◆ Exercise requirements: Return the full passage about swapping filters on the Durst M301 enlarger, word for word.

◆ Selected passage:
My Durst M301 enlarger has a drawer between the condenser and the lens for inserting color filters. It works great when I just need to make a print using a specific grade. The problem comes when changing filters during split-grade printing. After printing the highlights with one filter, opening the drawer and replacing it with a higher-grade filter can shift the condenser slightly. It moves the negative and results in a blurry double print.
Another solution is to place the filter under the lens. However, my enlarger isn’t equipped with an under-lens filter holder, so I had to DIY my own setup using a spoke with a clothespin, attached to the rack with sticky tape. Unfortunately, I don’t have a photo of it anymore. Of course, using such a makeshift setup was cumbersome. For example, if I moved the enlarger head up or down, I had to unstick the spoke, reposition it, and tape it back in place. On top of that, I only had two spokes at home, both used for DIY dodging tools, so I had to disassemble one of them. These inconveniences led me to avoid split-grade printing unless it was absolutely impossible to make a print in a normal way.

◆ Data supplied:
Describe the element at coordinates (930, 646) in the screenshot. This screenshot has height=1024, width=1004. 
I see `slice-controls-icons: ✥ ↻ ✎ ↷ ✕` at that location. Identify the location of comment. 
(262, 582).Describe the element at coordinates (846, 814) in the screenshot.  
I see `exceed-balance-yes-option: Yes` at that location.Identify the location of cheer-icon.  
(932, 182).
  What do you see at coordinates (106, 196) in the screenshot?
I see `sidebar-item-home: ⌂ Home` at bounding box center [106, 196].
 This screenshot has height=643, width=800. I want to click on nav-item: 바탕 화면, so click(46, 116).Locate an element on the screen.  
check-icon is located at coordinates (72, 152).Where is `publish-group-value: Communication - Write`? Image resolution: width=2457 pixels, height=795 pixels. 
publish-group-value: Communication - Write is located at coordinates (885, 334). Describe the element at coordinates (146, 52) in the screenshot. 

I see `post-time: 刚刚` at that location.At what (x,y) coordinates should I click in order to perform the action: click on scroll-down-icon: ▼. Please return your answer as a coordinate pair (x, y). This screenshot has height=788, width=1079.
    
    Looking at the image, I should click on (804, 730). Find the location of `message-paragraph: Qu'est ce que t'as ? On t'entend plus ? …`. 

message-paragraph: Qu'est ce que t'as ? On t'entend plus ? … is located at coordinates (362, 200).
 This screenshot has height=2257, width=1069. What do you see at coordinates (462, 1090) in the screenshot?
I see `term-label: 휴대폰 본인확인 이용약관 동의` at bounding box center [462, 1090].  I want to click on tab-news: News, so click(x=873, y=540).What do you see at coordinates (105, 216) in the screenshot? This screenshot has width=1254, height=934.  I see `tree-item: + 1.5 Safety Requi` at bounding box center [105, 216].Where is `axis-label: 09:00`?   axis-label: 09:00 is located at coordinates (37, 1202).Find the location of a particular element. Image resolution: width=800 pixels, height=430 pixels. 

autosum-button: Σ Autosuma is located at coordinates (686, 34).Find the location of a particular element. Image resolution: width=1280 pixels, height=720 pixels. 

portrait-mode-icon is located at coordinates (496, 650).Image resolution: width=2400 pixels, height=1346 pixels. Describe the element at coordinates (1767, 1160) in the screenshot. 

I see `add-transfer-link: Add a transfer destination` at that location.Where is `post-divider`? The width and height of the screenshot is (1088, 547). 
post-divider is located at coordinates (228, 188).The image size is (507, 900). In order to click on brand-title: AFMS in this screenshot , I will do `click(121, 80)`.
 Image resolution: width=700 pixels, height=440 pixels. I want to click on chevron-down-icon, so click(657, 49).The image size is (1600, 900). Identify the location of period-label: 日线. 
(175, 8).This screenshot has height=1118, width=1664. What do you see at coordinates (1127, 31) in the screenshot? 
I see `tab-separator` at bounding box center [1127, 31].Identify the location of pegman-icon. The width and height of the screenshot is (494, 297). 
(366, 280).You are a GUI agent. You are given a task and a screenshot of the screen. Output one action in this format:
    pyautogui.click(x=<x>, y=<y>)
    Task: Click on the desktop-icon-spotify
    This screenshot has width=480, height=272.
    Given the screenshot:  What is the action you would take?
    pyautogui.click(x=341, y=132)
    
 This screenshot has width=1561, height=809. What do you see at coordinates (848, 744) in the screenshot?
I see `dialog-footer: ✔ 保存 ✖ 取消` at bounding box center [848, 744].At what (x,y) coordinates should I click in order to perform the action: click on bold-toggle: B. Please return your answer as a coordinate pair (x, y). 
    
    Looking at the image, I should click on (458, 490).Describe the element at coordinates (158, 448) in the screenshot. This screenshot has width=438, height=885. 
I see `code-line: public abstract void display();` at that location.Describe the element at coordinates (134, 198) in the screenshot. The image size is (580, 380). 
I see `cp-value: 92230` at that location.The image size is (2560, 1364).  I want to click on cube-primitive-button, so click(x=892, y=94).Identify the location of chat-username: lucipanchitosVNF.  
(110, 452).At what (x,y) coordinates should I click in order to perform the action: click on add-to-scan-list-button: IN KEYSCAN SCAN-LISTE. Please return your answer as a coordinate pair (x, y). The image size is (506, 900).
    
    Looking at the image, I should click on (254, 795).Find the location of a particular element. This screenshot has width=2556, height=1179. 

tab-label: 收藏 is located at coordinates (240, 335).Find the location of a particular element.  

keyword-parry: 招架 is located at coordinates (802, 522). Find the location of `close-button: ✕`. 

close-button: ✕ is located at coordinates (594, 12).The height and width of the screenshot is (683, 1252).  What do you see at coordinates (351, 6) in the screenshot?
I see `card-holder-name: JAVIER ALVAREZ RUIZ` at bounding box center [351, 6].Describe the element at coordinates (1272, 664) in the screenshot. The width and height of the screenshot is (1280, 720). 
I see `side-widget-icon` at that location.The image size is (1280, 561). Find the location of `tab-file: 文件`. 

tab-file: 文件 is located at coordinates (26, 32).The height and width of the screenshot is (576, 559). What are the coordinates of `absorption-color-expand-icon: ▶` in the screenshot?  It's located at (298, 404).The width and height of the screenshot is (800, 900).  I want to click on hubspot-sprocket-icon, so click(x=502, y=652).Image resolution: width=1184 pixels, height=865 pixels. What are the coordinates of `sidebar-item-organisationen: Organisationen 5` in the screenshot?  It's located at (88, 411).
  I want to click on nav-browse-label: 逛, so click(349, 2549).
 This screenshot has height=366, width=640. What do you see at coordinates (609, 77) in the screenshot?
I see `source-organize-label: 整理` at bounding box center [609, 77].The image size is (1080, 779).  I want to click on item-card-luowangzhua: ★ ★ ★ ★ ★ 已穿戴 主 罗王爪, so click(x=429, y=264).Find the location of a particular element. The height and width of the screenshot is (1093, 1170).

◆ Response:
My Durst M301 enlarger has a drawer between the condenser and the lens for inserting color filters. It works great when I just need to make a print using a specific grade. The problem comes when changing filters during split-grade printing. After printing the highlights with one filter, opening the drawer and replacing it with a higher-grade filter can shift the condenser slightly. It moves the negative and results in a blurry double print.
Another solution is to place the filter under the lens. However, my enlarger isn’t equipped with an under-lens filter holder, so I had to DIY my own setup using a spoke with a clothespin, attached to the rack with sticky tape. Unfortunately, I don’t have a photo of it anymore. Of course, using such a makeshift setup was cumbersome. For example, if I moved the enlarger head up or down, I had to unstick the spoke, reposition it, and tape it back in place. On top of that, I only had two spokes at home, both used for DIY dodging tools, so I had to disassemble one of them. These inconveniences led me to avoid split-grade printing unless it was absolutely impossible to make a print in a normal way.